Отерман раскрыл журнал и отлистал его в самое начало.

— Ага, — сказал он, отметив пальцем строчку, — Искин, комната сорок семь. Есть такое. Знаете, что крайний срок подходит?

— Какой? — спросил Искин.

— Льготный период был установлен в два года…

— В три.

— Понижен до двух, — сказал Отерман, — и через полтора месяца вам придется оплачивать полную стоимость комнаты.

— Это сколько?

— Сорок марок против десяти.

— Ого!

— Вы можете обратиться к господину Ральфу Смольдеку…

— Я знаю.

— Тогда все в порядке.

Отерман вернул на стойку идентификатор.

— Идентификаторы теперь по-другому проверяют, — сказал Искин, забирая карточку и воду, — с них даже деньги снимать можно, если верификация есть.
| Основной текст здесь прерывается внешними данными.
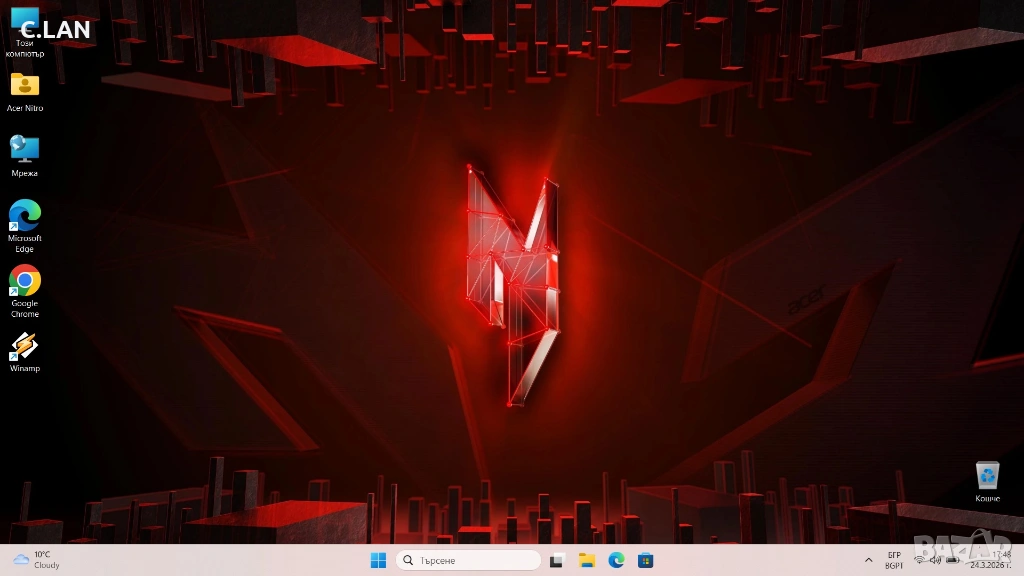Expand the hidden system tray icons chevron

tap(868, 560)
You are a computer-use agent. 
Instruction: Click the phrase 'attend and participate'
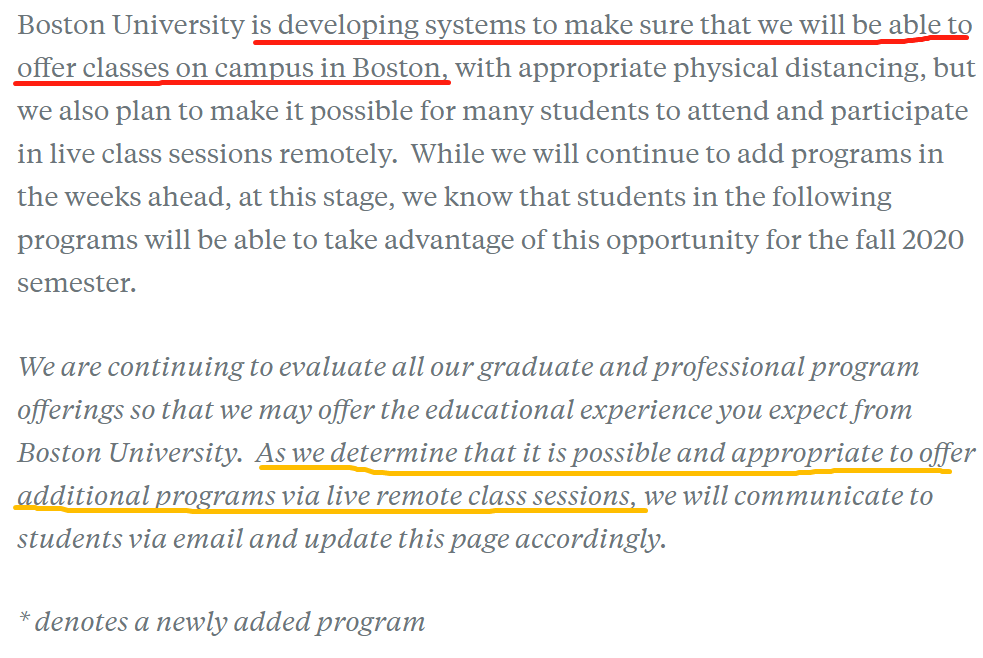(x=828, y=112)
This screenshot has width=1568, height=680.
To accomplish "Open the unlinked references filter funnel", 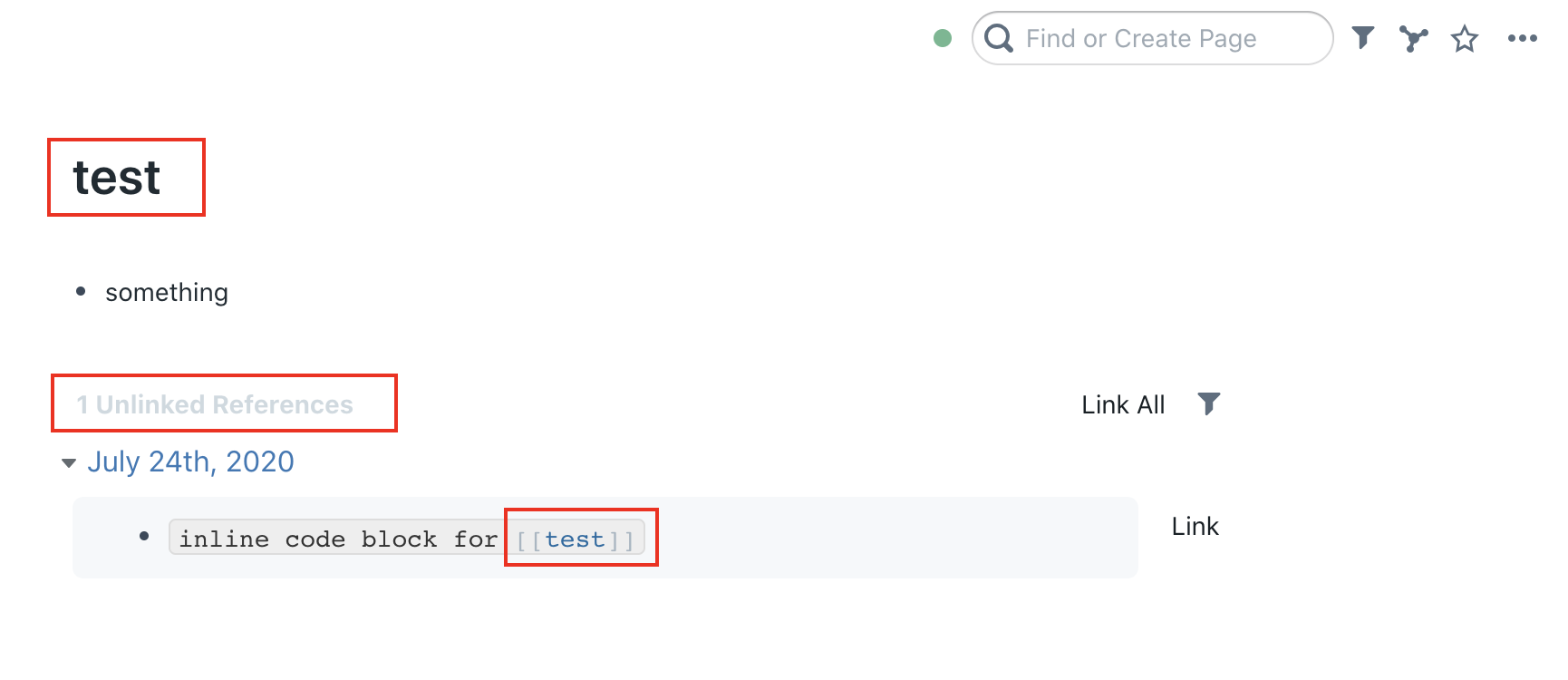I will [x=1209, y=403].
— Это для богатых. А у нас все по-старинке. Оно и верней.

— А воду дали?

Отерман шевельнул бровями.

— А что, мы без воды? Зигфрид мне ничего…

— Сидик должен был звонить. С утра было глухо.

— Не знаю.

— Я же — вон! — Искин качнул бутылью.

— Так крика было бы.

— Откричали уж, наверное, с утра. Утром воды точно не было.

Отерман повертел головой, выискивая в холле, кого можно было бы спросить.

— Дитта! Дитта! — махнул он рукой пышноволосой женщине в темном платье с вырезом, сбивающей пепел с сигареты в бумажный стаканчик. — Иди-ка сюда!

Женщина обернулась.

— Я уже не курю, Ганс.

— Я не про это! — сморщился Отерман.

— Ну, что?

Дитта подошла и облокотилась о стойку полной рукой. Пахла она терпкими, забористыми духами. Дешевые бусы из искусственного жемчуга украшали грудь. Подведенные тушью глаза стрельнули по Искину.

— Надо помочь мальчику?

— Нет, — сказал Отерман, — ты скажи, вода на твоем этаже есть или нет? А то утром, говорят, не было.

— Ха! — сказала Дитта. — До полудня не было. Еще часов с трех ночи. На Мауцен трубу прорвало.

— И починили? — спросил Искин.

Дитта развела ярко-алые губы в улыбке.

— Я, по крайней мере, смогла принять душ. — Она огладила Искину плечо. — Я теперь свежая и доступная.

— Простите, — сторонясь, сказал Искин.

Он направился к лестнице. Дитта расхохоталась ему вслед.

— Мальчик!

Уже на ступенях Искин остановился, качнул головой. Мальчик! Это сколько ж Дитте лет, если он для нее еще не вышел из пубертатного возраста?

Длинный коридор гремел, стонал, полнился детскими голосами, музыка рычала слева и справа, на кухне громыхала посуда, валил пар, пахло подгорелой пищей, кто-то вытряхивал белье, кто-то курил, один ребенок сидел на горшке, а другой катил из дальнего конца на трехколесном велосипеде. Искин здоровался с теми, кого знал, и кивал тем, кого видел впервые. Парень из «Спасающего Христоса» раздавал буклеты. Все говорили громко, наперебой, но, похоже, прекрасно друг друга слышали.

На площадке между пролетами Искин позволил себе передохнуть. В голове слегка звенело. Сумасшедщий день! Сначала Баль со Стеф, потом Паулина, потом Мессер. А в конце — вишенкой — он заснул в омнибусе. Ах, да, еще господин Раухер с грозным обещанием вымарать всех китайцев. Как он, интересно, собирался это проделать? Кроме китайцев есть же тайцы, монголы, уйгуры, манчжуры, корейцы, ниппонцы и прочие. Или добрые асфольдцы разбирать, кто есть кто, не будут?